(Roma, 16 aprile 2021) – Sono passati 10 anni dal terremoto-tsunami che l’11 marzo colpì il Giappone innescando l’incidente alla centrale nucleare di Fukushima. Fu, lo ricordavo commentando l’anniversario qualche mese fa, la catastrofe ambientale più grave dopo quella di Chernobyl del 1986: 18.500 morti causati dal sisma, l’esplosione di tre dei sei reattori nucleari, l’emissione di radioattività, tonnellate di acqua pompata per raffreddare il combustibile, le conseguenze per la salute, la devastazione dell’ambiente.
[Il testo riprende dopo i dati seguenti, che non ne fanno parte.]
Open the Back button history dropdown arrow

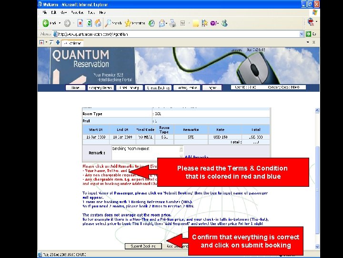[x=60, y=23]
Oggi, a distanza di pochi mesi, torniamo sul “luogo del delitto ambientale”, per scongiurarne un altro. E’, di questi giorni, infatti, la decisione presa del governo Giapponese di scaricare in mare tutte le tonnellate di acqua contaminata provenienti dalla centrale nucleare, temporaneamente accumulate in enormi serbatoi posti intorno al cantiere di bonifica della centrale e che ben presto, nel 2022, si stima saranno ormai tutti pieni. Stiamo parlando di oltre 1 milione e 300mila tonnellate di acqua contaminata che, a partire dal 2023 e per i prossimi 20, 30 anni, verrà riversato nell’Oceano Pacifico.

I ministri di Tokyo sostengono che “è l’unica possibilità realistica ed è urgente”, perché non c’è più spazio per costruire e gestire altre cisterne. Una scelta e un’argomentazione che inevitabilmente preoccupa e impensierisce non poco, al pari della rassicurazione che comunque il liquido “sporco” verrà rilasciato nell’oceano, in quantità contingentate, dopo averlo diluito con “acqua pulita”, cercando di separare i radionuclidi, responsabili delle radiazioni nocive.
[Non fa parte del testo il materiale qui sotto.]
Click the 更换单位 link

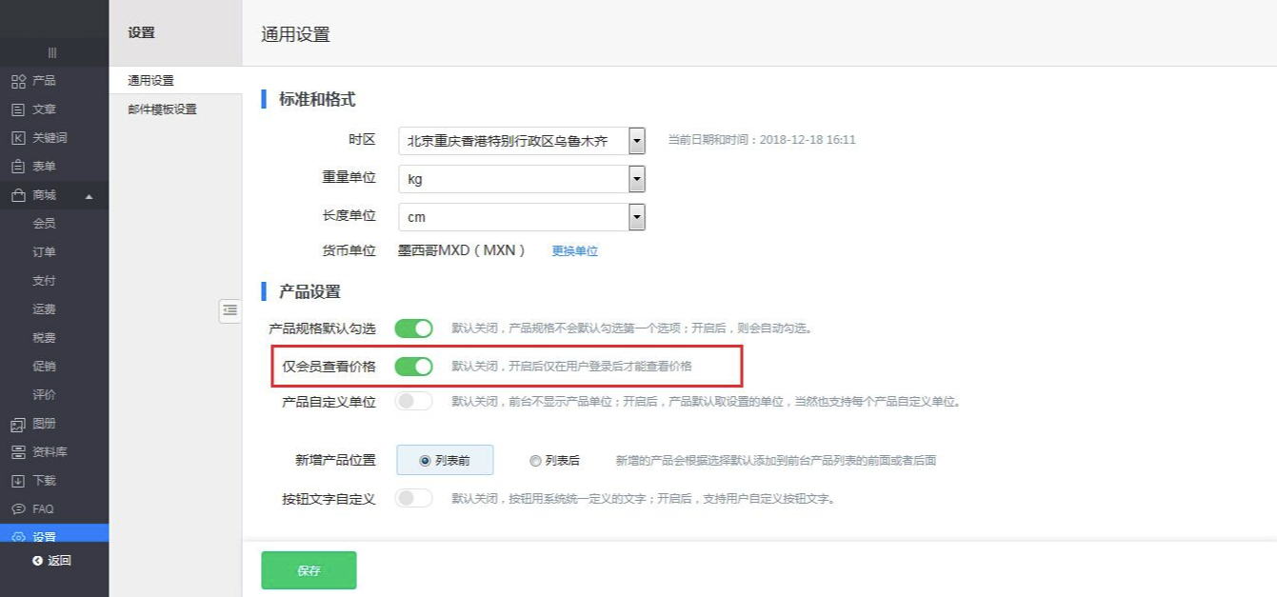[574, 251]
Sono passati dieci anni e per tutto questo tempo il Giappone ha continuato a raffreddare la centrale con acqua, procedendo a riempire i serbatoi di scarico liquido radioattivo, trattato sì, ma pur sempre contaminato dal trizio, sostanza molto difficile da separare (così concordano tutti gli scienziati), che manifesta tempi di decadimento molto lunghi.

Sebbene le autorità giapponesi garantiscono uno sversamento controllato, la decisione del rilascio di sostanze contaminate in mare è di quelle che fanno ambientalmente male e che ci devono far riflettere: ha ancora senso puntare, oggi, su tecnologie come quelle della fissione nucleare dell’uranio utilizzate dalle centrali nucleari, vedi appunto quella di Fukushima, che in caso di incidente provocano conseguenze così devastanti per la salute, l’ambiente, il futuro delle nuove generazioni e che lasciano aperto per anni e anni e ancora anni il problema di come e dove smaltire le scorie radioattive?

Continuiamo a proclamare di volere un pianeta sostenibile, ma alla prova dei fatti, alcune scelte e decisioni di sostenibile non hanno proprio nulla.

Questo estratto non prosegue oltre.